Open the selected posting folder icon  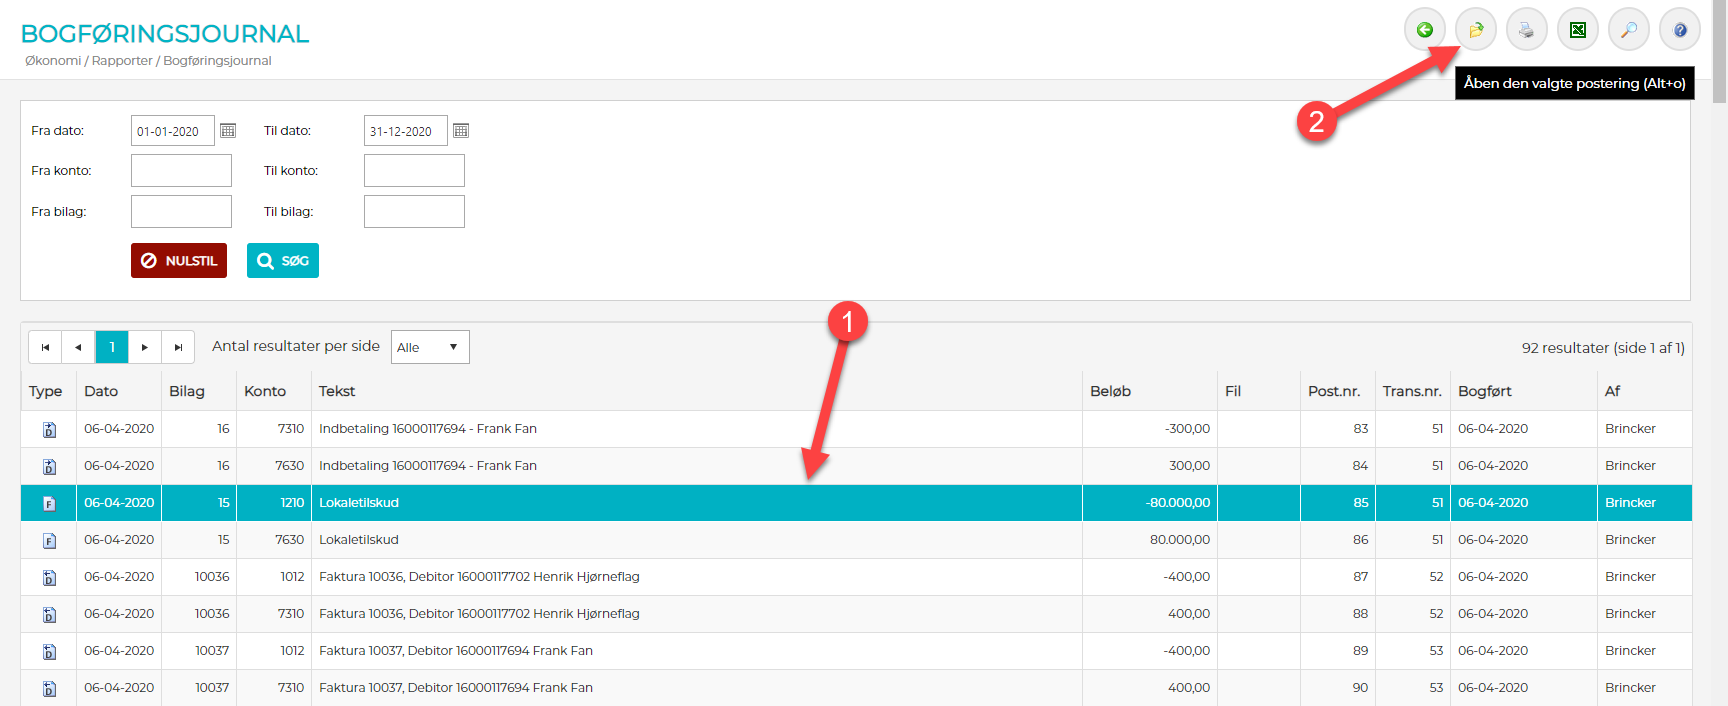coord(1475,30)
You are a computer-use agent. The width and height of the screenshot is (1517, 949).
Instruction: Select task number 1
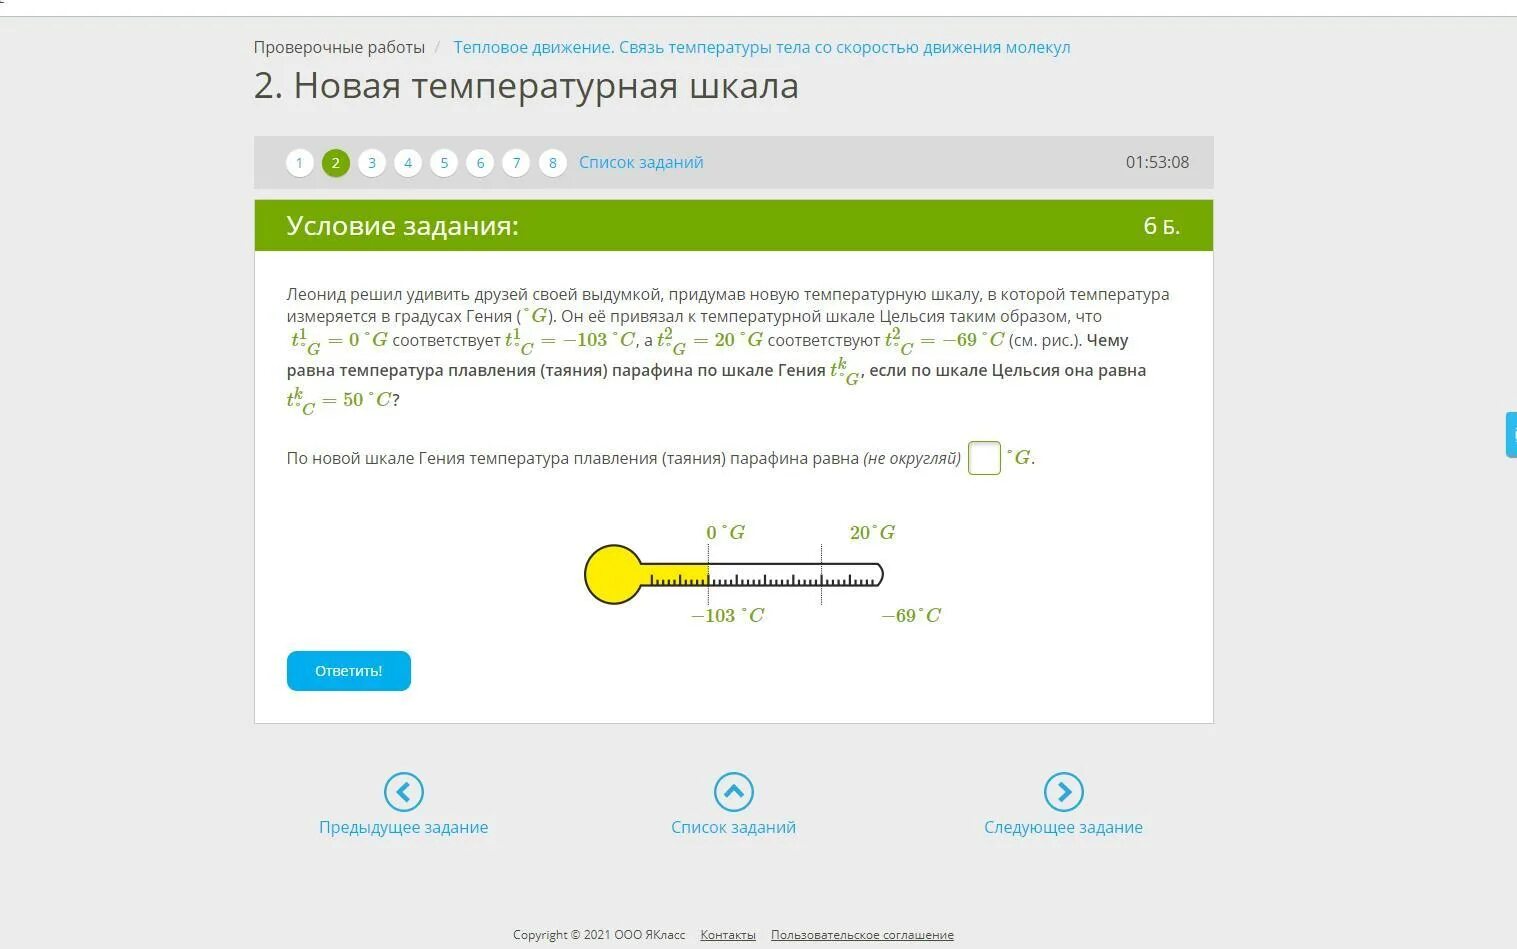(299, 162)
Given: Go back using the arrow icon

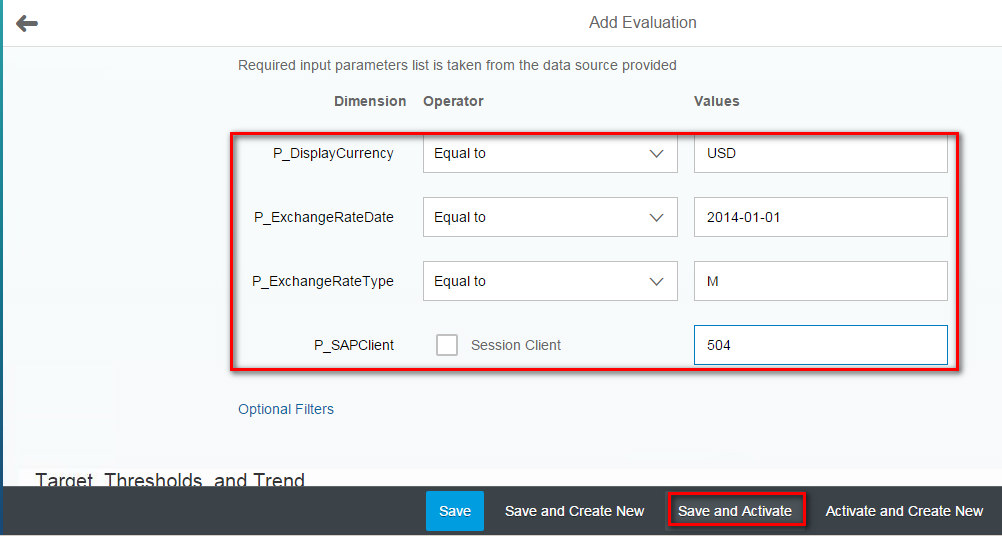Looking at the screenshot, I should (x=27, y=24).
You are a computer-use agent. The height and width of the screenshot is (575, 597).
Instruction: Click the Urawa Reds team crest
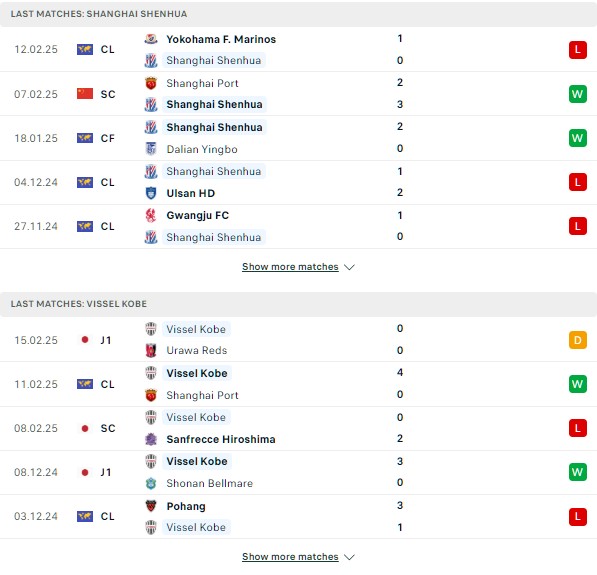[151, 350]

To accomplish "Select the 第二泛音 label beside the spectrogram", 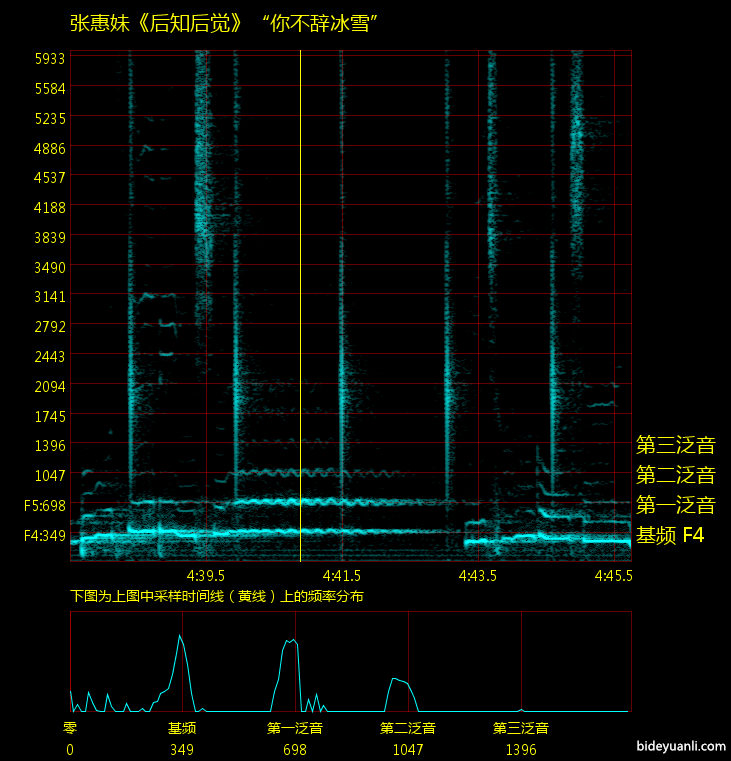I will click(x=676, y=475).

::::::::

WORK REQUIRED: All lines in the listing above that contain "agent" should be shown.

EXERCISE OUTPUT:
You are a computer-use agent. The width and height of the screenshot is (1517, 949).
You are a computer-use agent. The height and width of the screenshot is (575, 597).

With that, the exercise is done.